Complete step-by-step answer:
First rule of differentiation let's equate the first derivative of a function to $0$.
Now let us calculate the distance of $PA,PB$ using the formula $\sqrt{{{\left( {{x}_{2}}-{{x}_{1}} \right)}^{2}}+{{\left( {{y}_{2}}-{{y}_{1}} \right)}^{2}}}$ .
$\begin{align}
  & \Rightarrow PA=\sqrt{{{\left( 2k-1-3 \right)}^{2}}+{{\left( 2k+1+4 \right)}^{2}}} \\
 & \Rightarrow PA=\sqrt{{{\left( 2k-4 \right)}^{2}}+{{\left( 2k+5 \right)}^{2}}} \\
\end{align}$
Let us square on both sides. Upon doing so, we get the following :
\[\begin{align}
  & \Rightarrow PA=\sqrt{{{\left( 2k-1-3 \right)}^{2}}+{{\left( 2k+1+4 \right)}^{2}}} \\
 & \Rightarrow {{\left( PA \right)}^{2}}={{\left( 2k-4 \right)}^{2}}+{{\left( 2k+5 \right)}^{2}} \\
 & \Rightarrow {{\left( PA \right)}^{2}}=4{{k}^{2}}+16-16k+4{{k}^{2}}+25+20k \\
 & \Rightarrow {{\left( PA \right)}^{2}}=8{{k}^{2}}+4k+41 \\
\end{align}\]
$\begin{align}
  & \Rightarrow PB=\sqrt{{{\left( 2k-1-1 \right)}^{2}}+{{\left( 2k+1-2 \right)}^{2}}} \\
 & \Rightarrow PB=\sqrt{{{\left( 2k-2 \right)}^{2}}+{{\left( 2k-1 \right)}^{2}}} \\
\end{align}$
Let us square on both sides. Upon doing so, we get the following :
$\begin{align}
  & \Rightarrow PB=\sqrt{{{\left( 2k-1-1 \right)}^{2}}+{{\left( 2k+1-2 \right)}^{2}}} \\
 & \Rightarrow {{\left( PB \right)}^{2}}={{\left( 2k-2 \right)}^{2}}+{{\left( 2k-1 \right)}^{2}} \\
 & \Rightarrow {{\left( PB \right)}^{2}}=4{{k}^{2}}+4-8k+4{{k}^{2}}+1-4k \\
 & \Rightarrow {{\left( PB \right)}^{2}}=8{{k}^{2}}-12k+5 \\
\end{align}$
Let us ${{\left( PA \right)}^{2}}+{{\left( PB \right)}^{2}}$ .

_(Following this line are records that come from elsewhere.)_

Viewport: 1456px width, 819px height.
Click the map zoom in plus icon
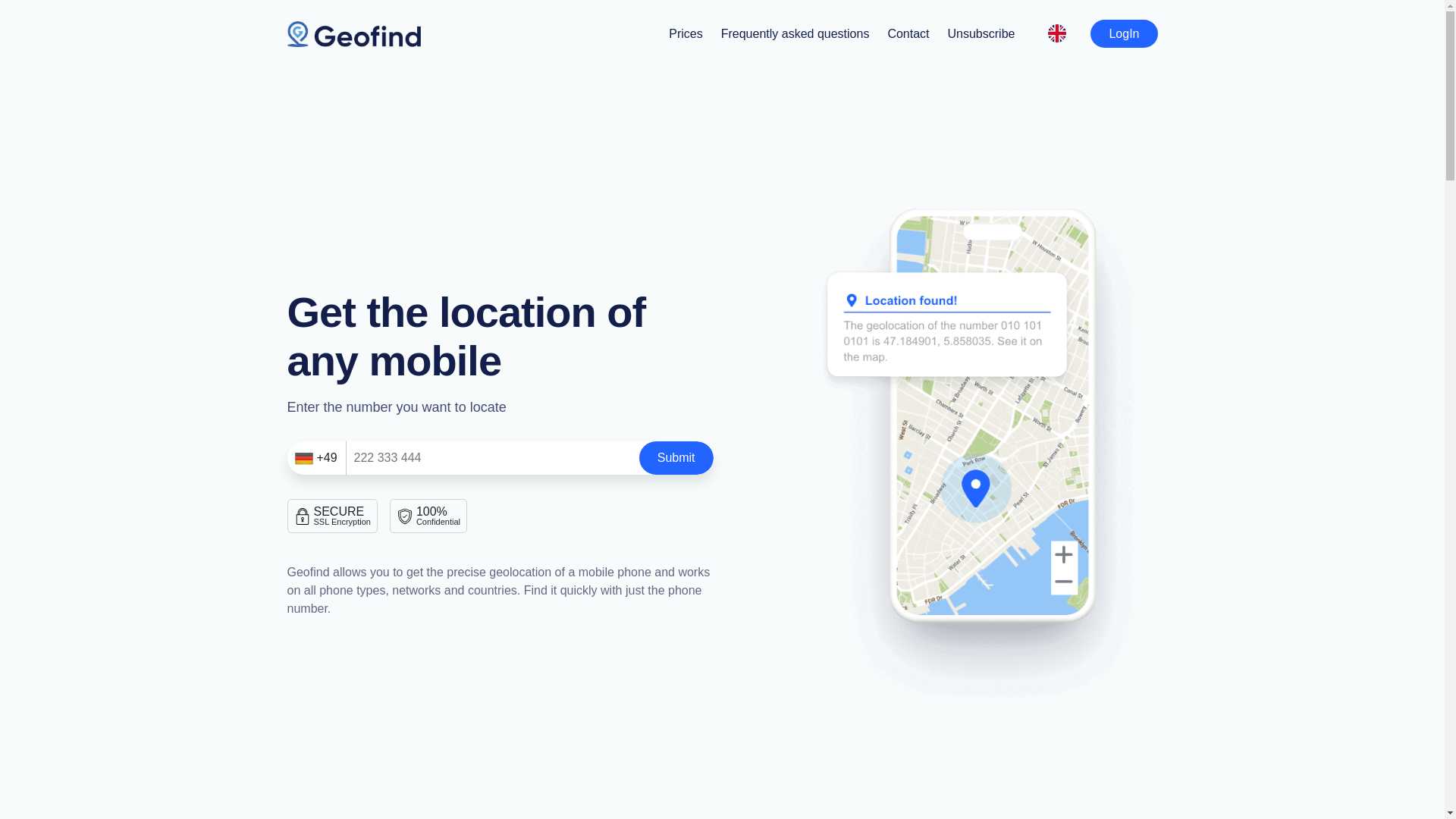tap(1064, 554)
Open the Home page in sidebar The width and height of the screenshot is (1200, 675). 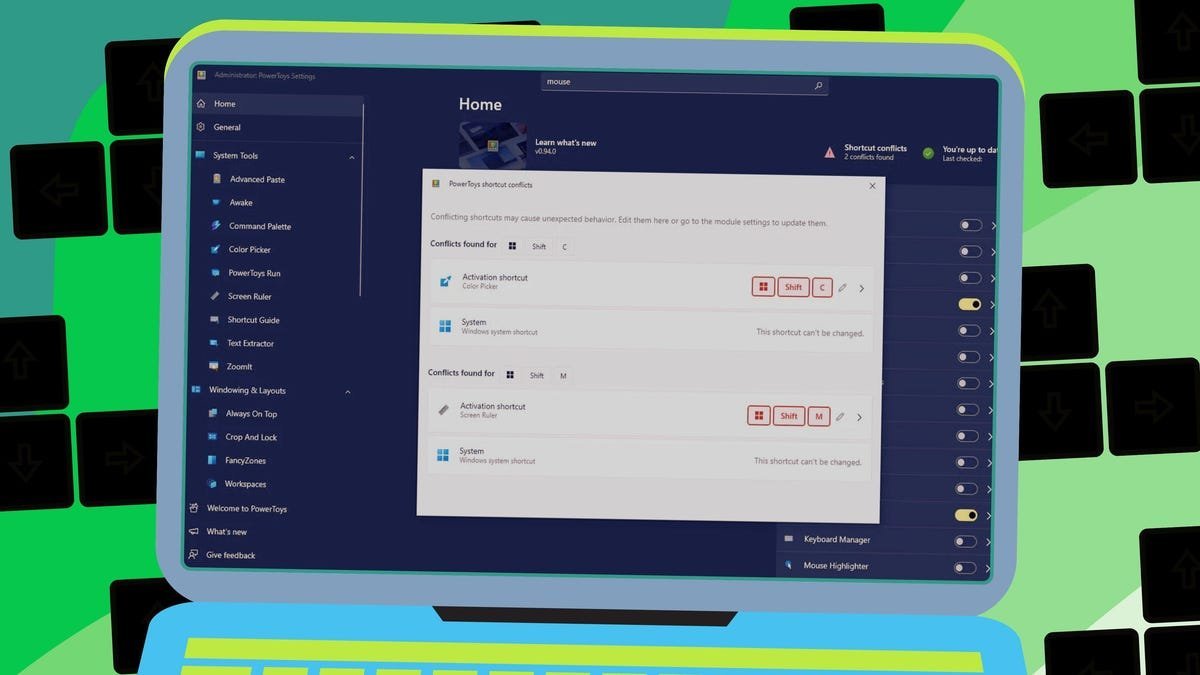224,104
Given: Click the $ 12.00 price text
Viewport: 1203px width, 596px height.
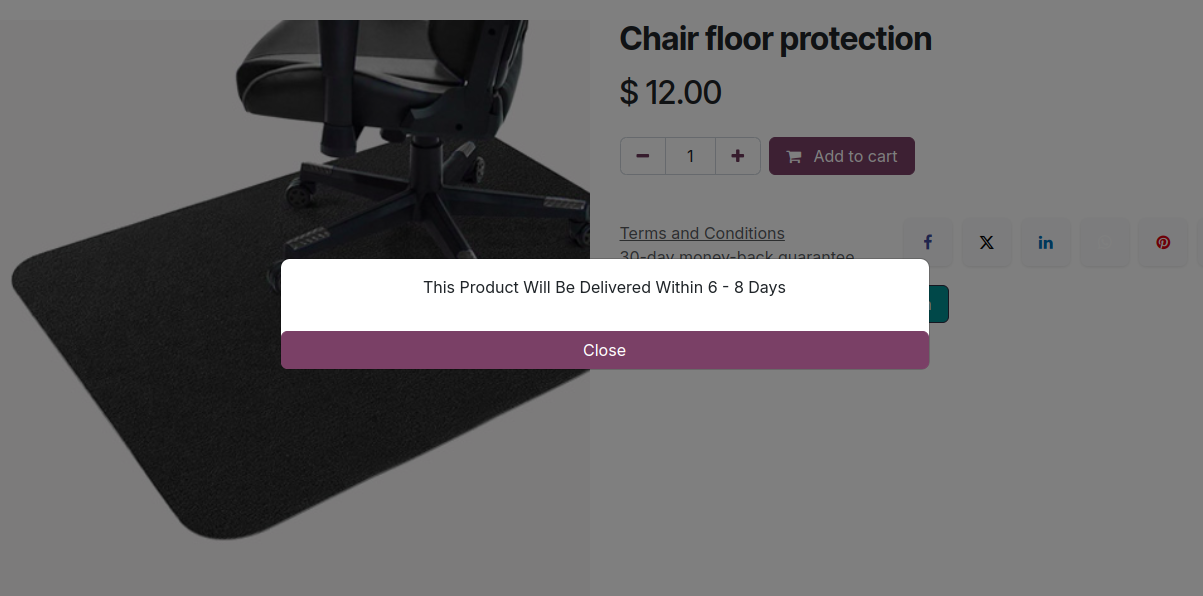Looking at the screenshot, I should point(670,93).
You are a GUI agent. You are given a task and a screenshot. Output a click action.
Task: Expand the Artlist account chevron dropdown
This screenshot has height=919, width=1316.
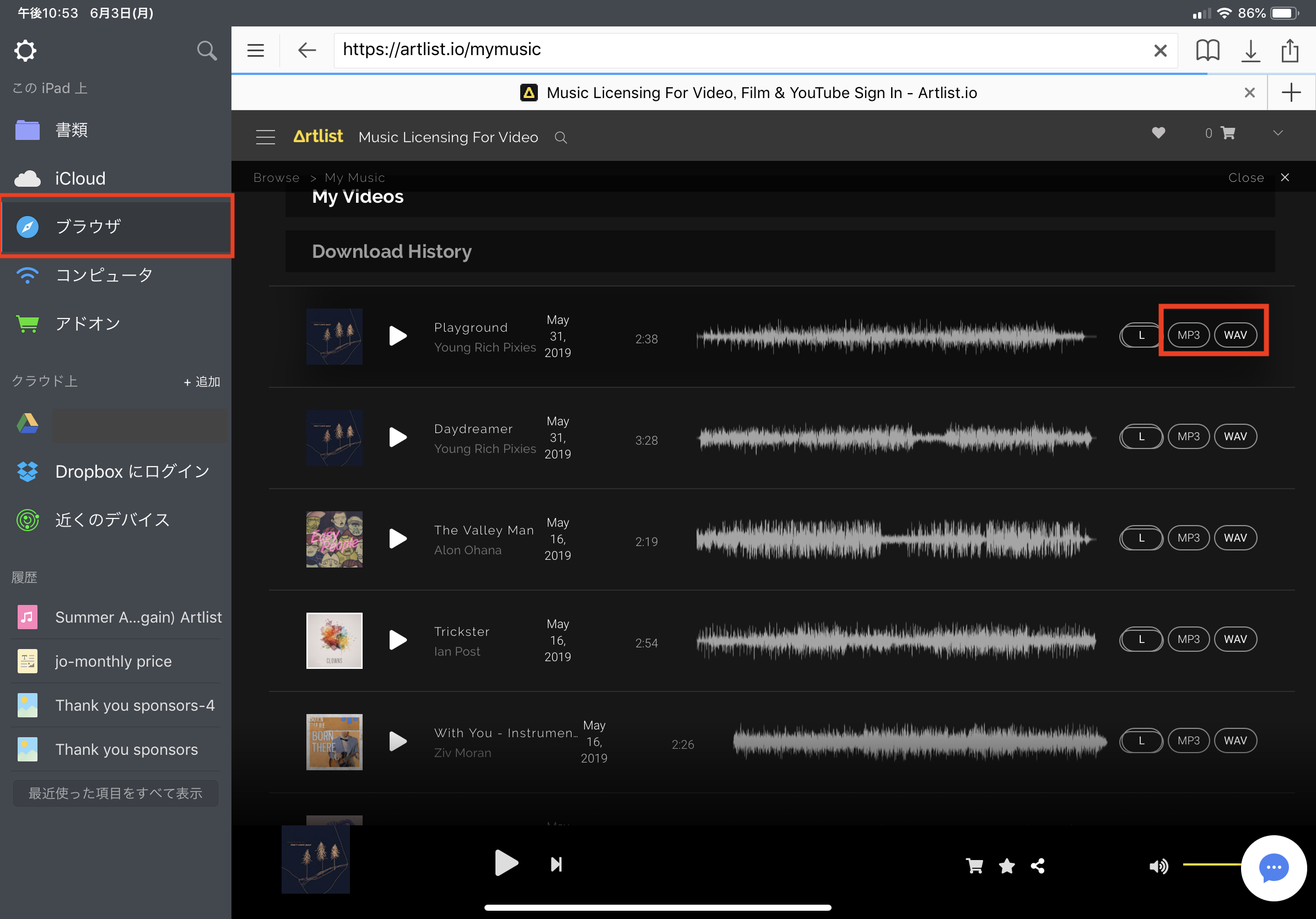pos(1277,133)
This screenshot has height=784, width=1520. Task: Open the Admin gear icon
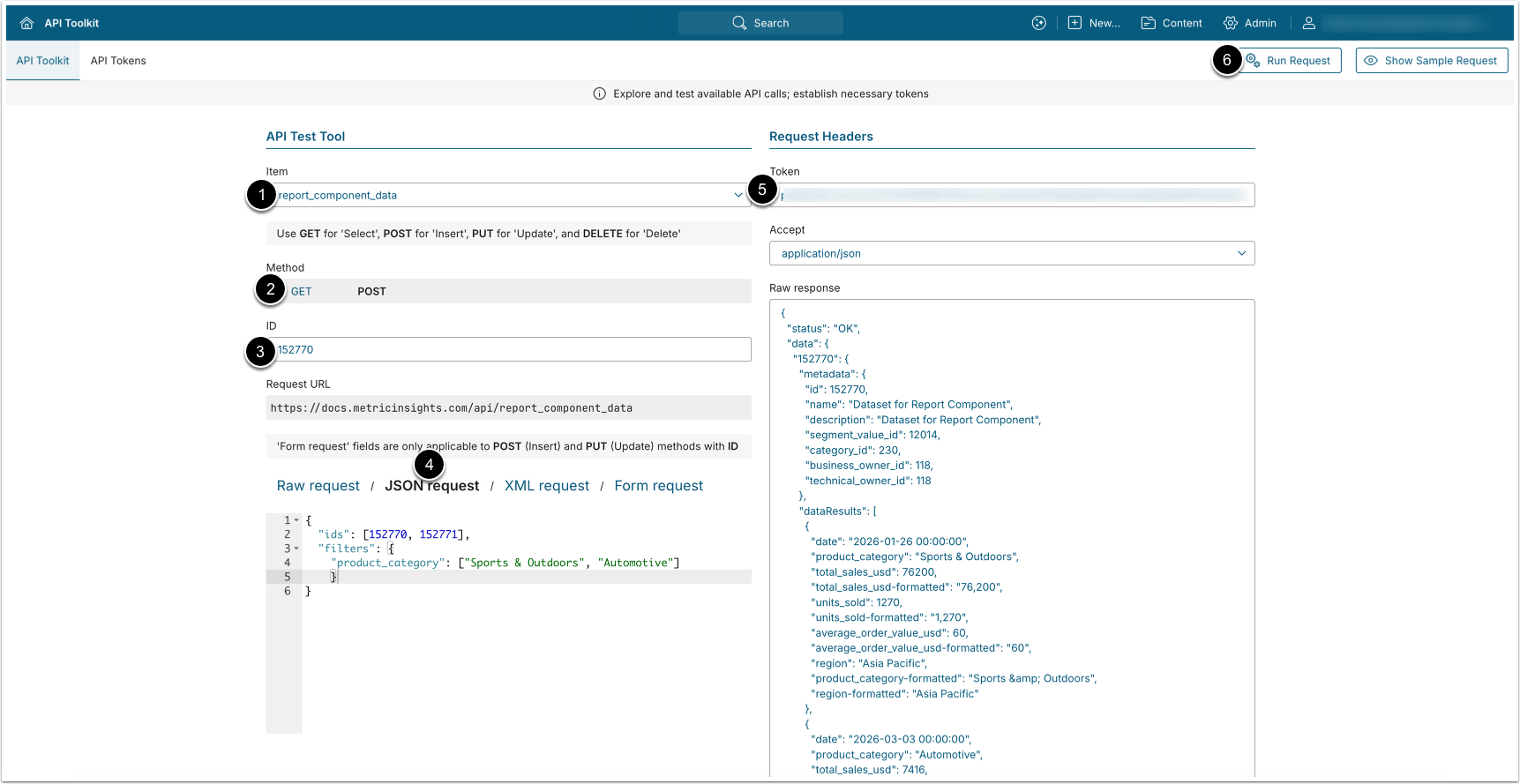click(1231, 23)
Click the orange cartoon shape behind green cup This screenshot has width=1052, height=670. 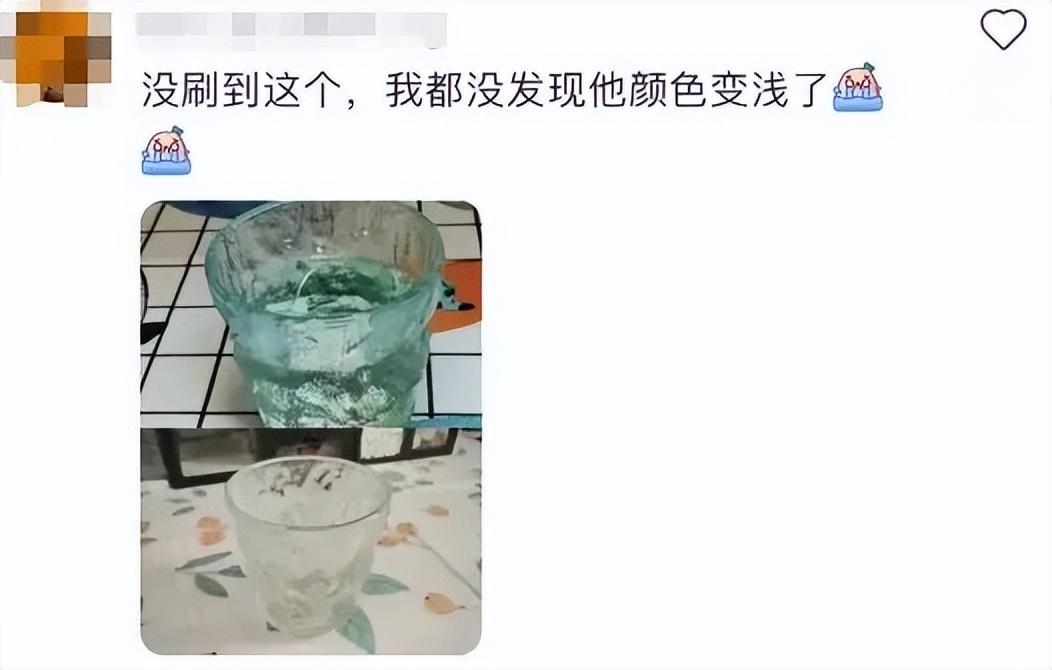456,297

Upon doing so, we get the following :
$\begin{align}
  & \Rightarrow {{\left( PA \right)}^{2}}+{{\left( PB \right)}^{2}}=8{{k}^{2}}+4k+41+8{{k}^{2}}-12k+5 \\
 & \Rightarrow {{\left( PA \right)}^{2}}+{{\left( PB \right)}^{2}}=16{{k}^{2}}-8k+45 \\
\end{align}$
We got an equation in $k$. Let us differentiate it with respect to $k$.
Upon doing so, we get the following :
$\begin{align}
  & \Rightarrow \frac{d\left( {{\left( PA \right)}^{2}}+{{\left( PB \right)}^{2}} \right)}{dk}=\frac{d\left( 16{{k}^{2}}-8k+45 \right)}{dk} \\
 & \Rightarrow \frac{1}{2}\frac{d\left( PA \right)}{dk}+\frac{1}{2}\frac{d\left( PB \right)}{dk}=32k-8 \\
 & \Rightarrow \frac{d\left( PA \right)}{dk}+\frac{d\left( PB \right)}{dk}=2\left( 32k-8 \right)=0 \\
 & \Rightarrow 32k-8=0 \\
 & \Rightarrow k=\frac{8}{32}=\frac{1}{4} \\
\end{align}$
Since , we only got one value of $k$ , we can say it for sure that at this particular value of $k$ , the sum of the distances $PA+PB$ is the minimum.
$\therefore $ Value of $k$ for which $PA+PB$ is the minimum is $\frac{1}{4}$.

Note: We should remember the formulae of derivatives of all the functions. We should also remember all the rules of differentiation since these alone can help us solve problems. We should be able to identify that a particular question is from calculus or from another chapter. A lot of practice is required so as to identify the topic asked in the question. We should be careful while solving since there is a lot of scope for calculation errors.